> [Assignment]: Among the entries that follow, how many lines contain the string "agent"? Write the number alone.

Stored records

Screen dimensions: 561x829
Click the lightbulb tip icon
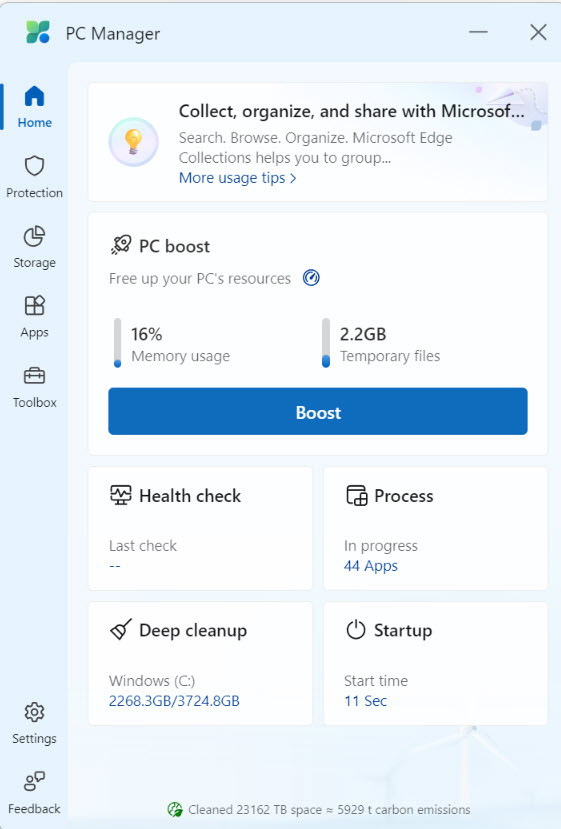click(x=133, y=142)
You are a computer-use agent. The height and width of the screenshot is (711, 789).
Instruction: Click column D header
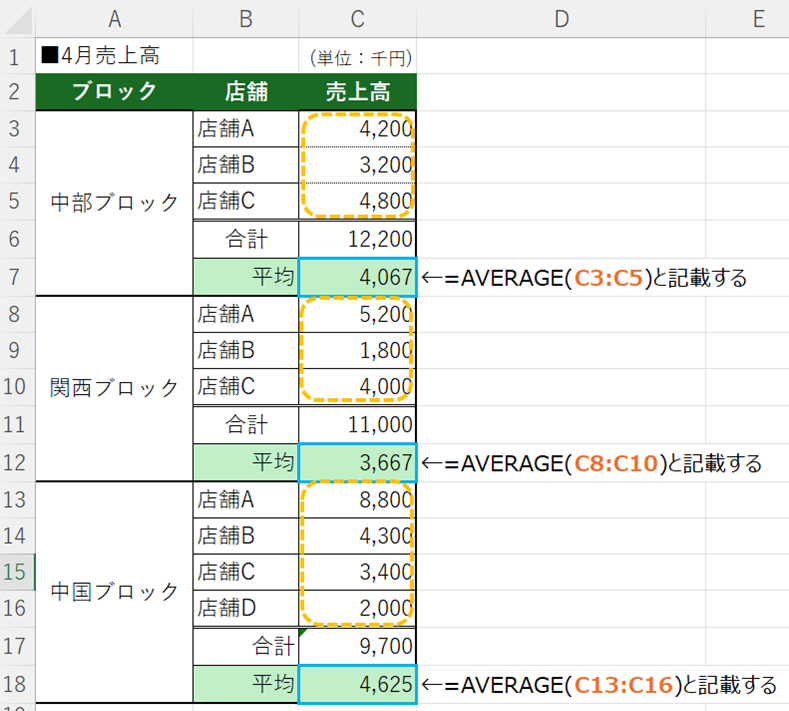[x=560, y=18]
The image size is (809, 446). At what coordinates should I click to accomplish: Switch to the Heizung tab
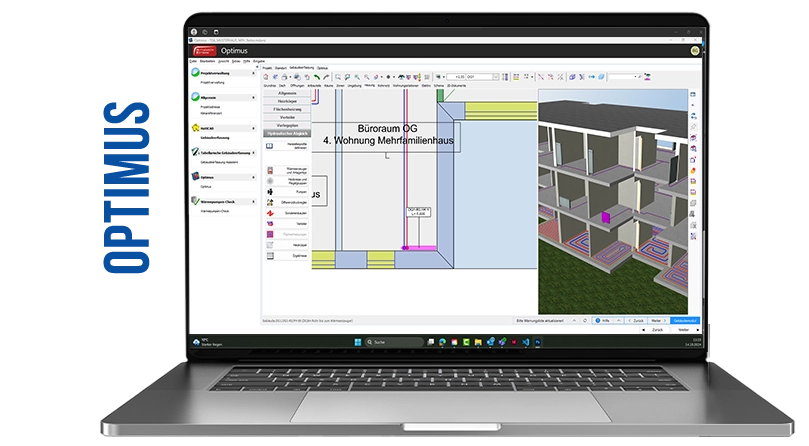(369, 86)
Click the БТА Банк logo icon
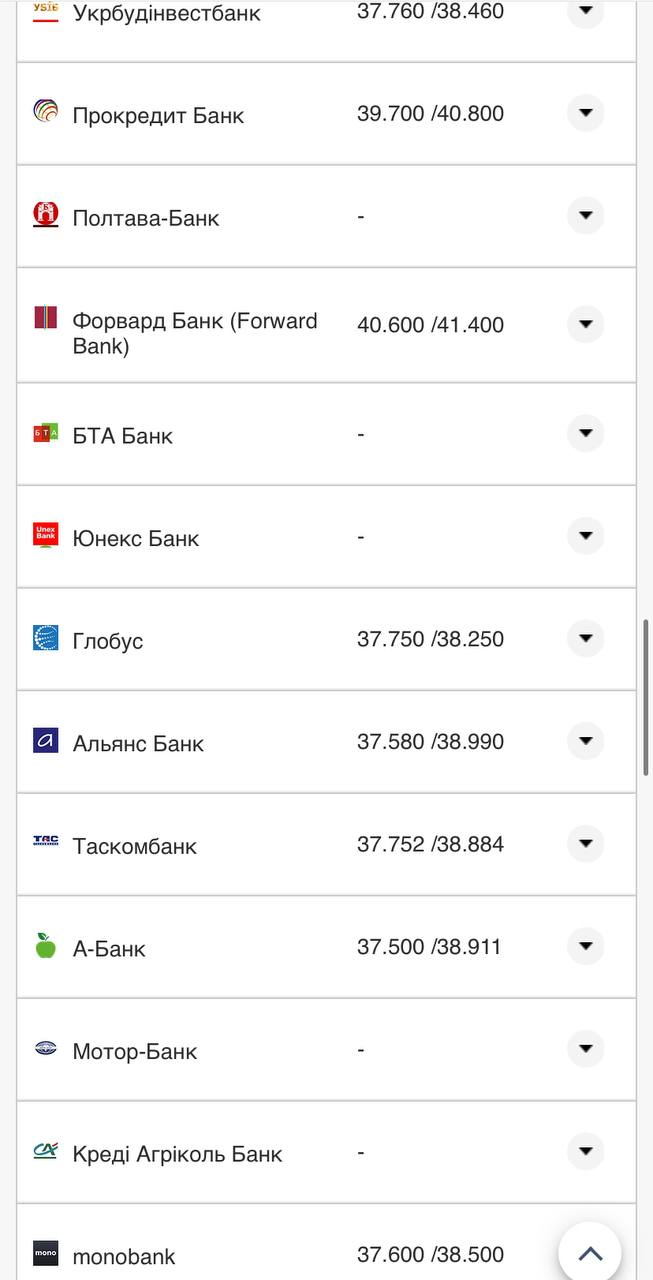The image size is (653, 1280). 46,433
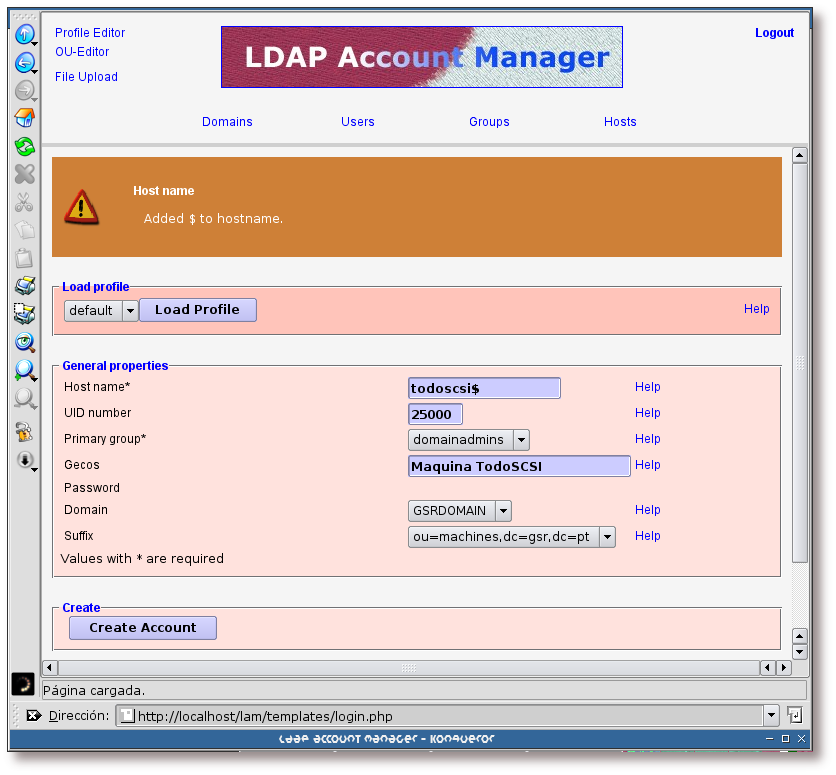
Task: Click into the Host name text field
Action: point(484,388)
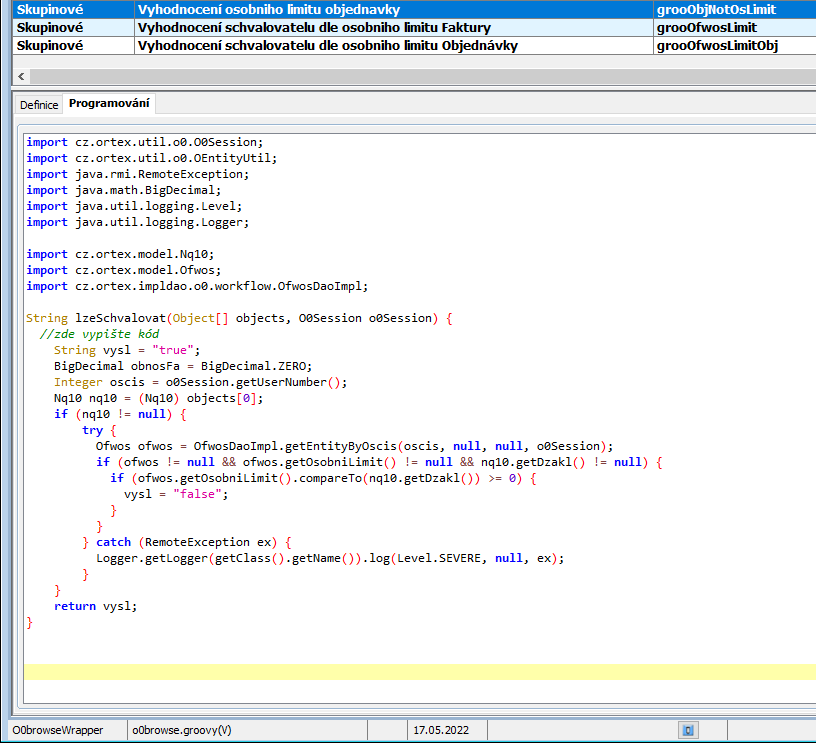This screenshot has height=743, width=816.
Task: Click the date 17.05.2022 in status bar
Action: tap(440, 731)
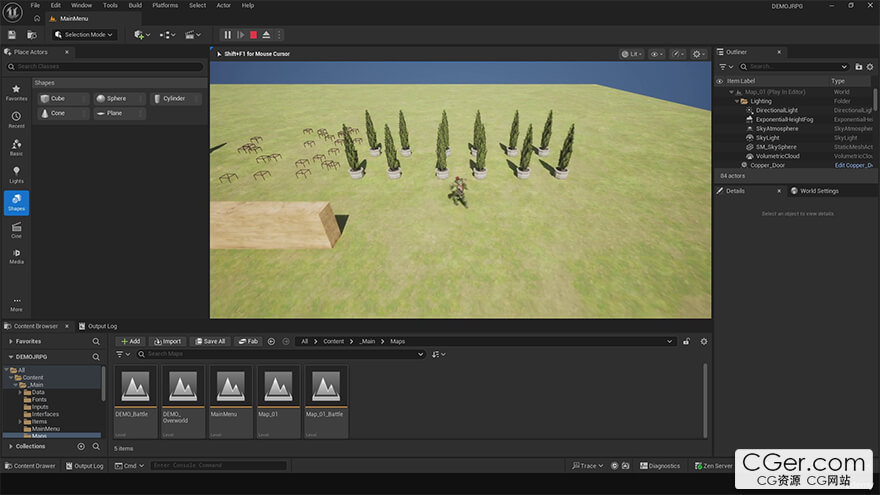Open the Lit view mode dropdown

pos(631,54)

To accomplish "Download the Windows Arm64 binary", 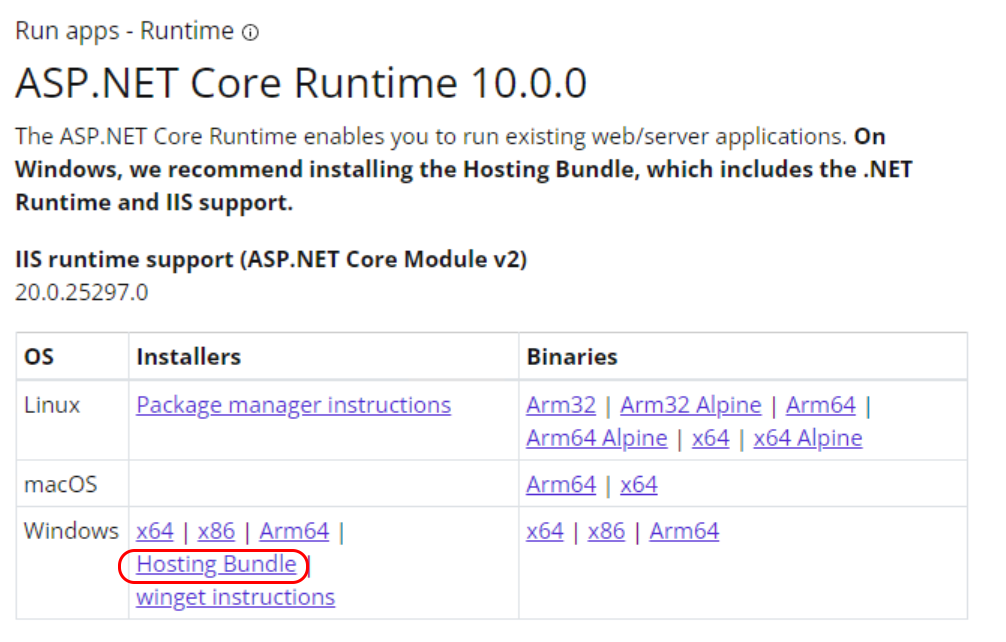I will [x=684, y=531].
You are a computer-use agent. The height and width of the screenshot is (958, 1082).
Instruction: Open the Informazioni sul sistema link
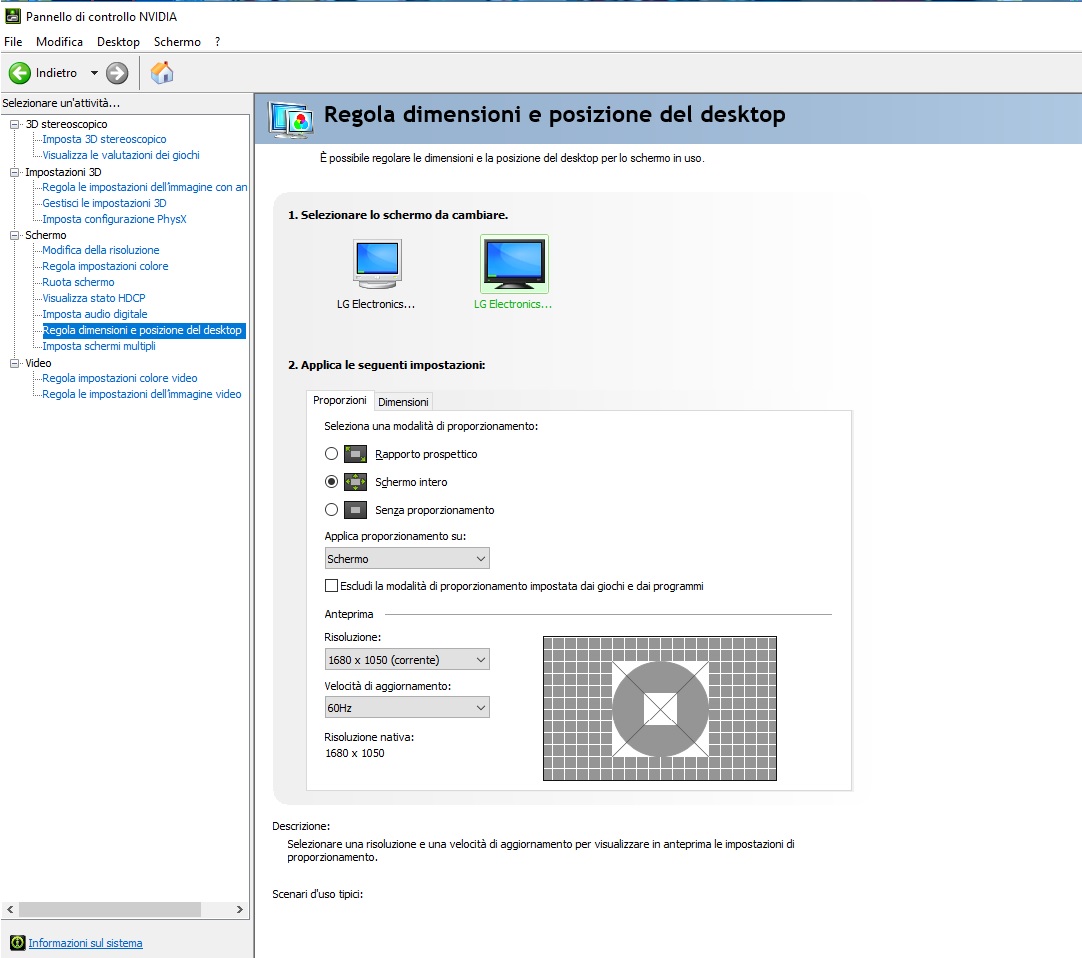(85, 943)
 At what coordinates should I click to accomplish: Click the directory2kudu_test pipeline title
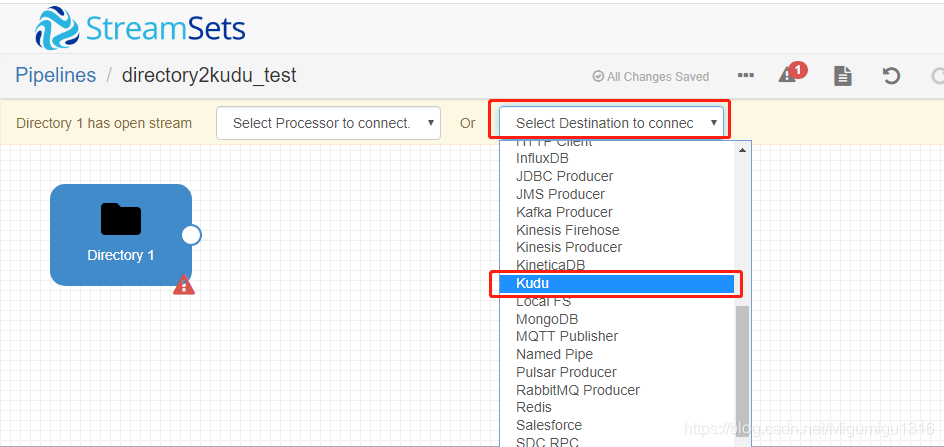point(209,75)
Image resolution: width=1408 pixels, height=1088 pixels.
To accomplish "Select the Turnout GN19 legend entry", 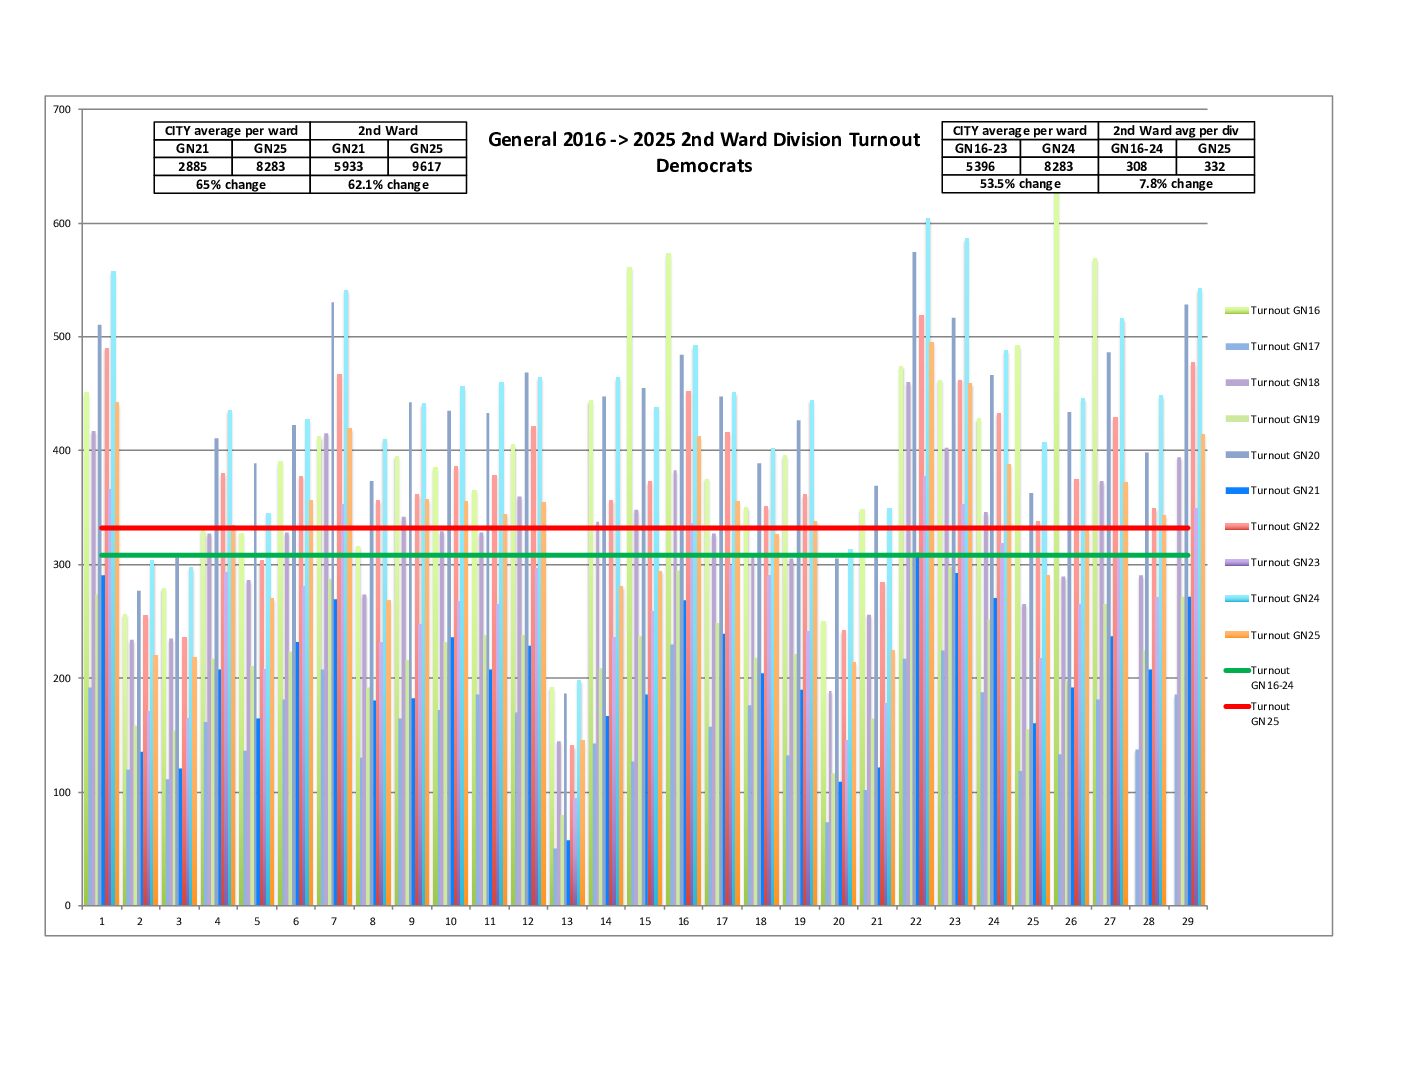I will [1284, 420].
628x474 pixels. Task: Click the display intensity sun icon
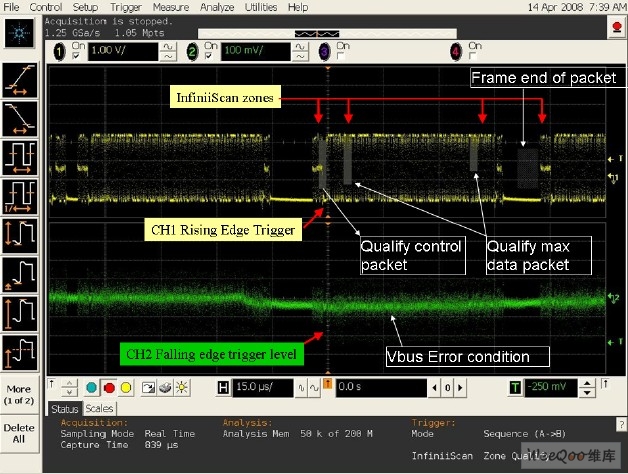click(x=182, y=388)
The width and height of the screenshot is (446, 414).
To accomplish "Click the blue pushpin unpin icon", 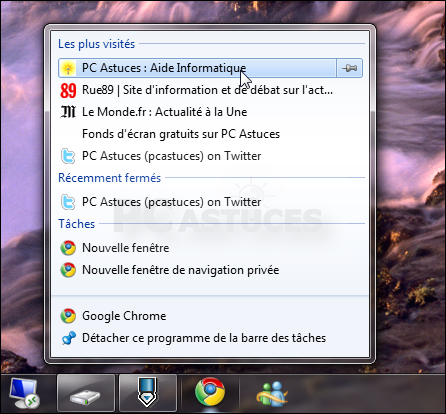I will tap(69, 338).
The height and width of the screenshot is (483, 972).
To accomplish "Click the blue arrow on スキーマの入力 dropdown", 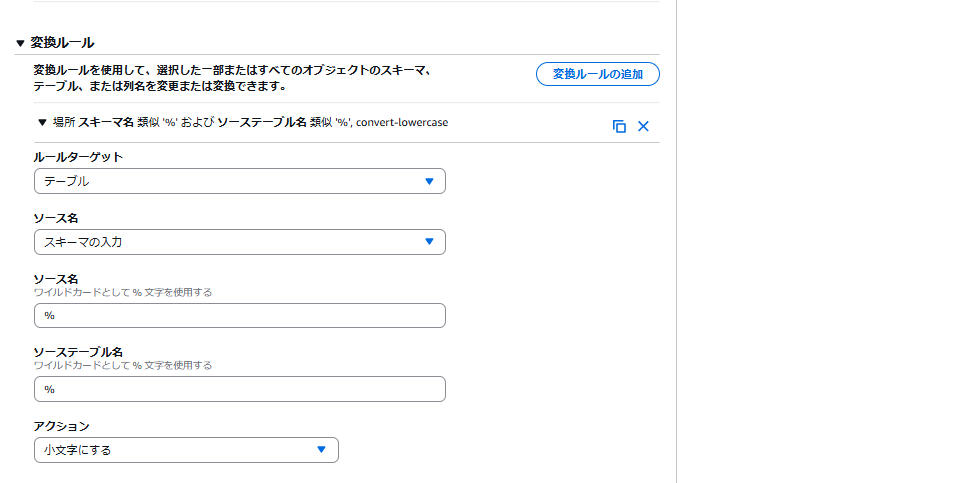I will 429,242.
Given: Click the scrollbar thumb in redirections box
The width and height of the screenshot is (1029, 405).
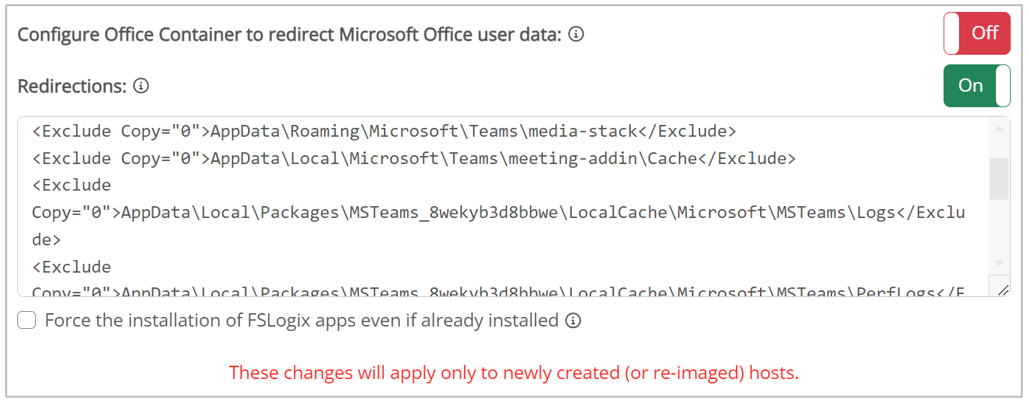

> [Completed exercise]: 2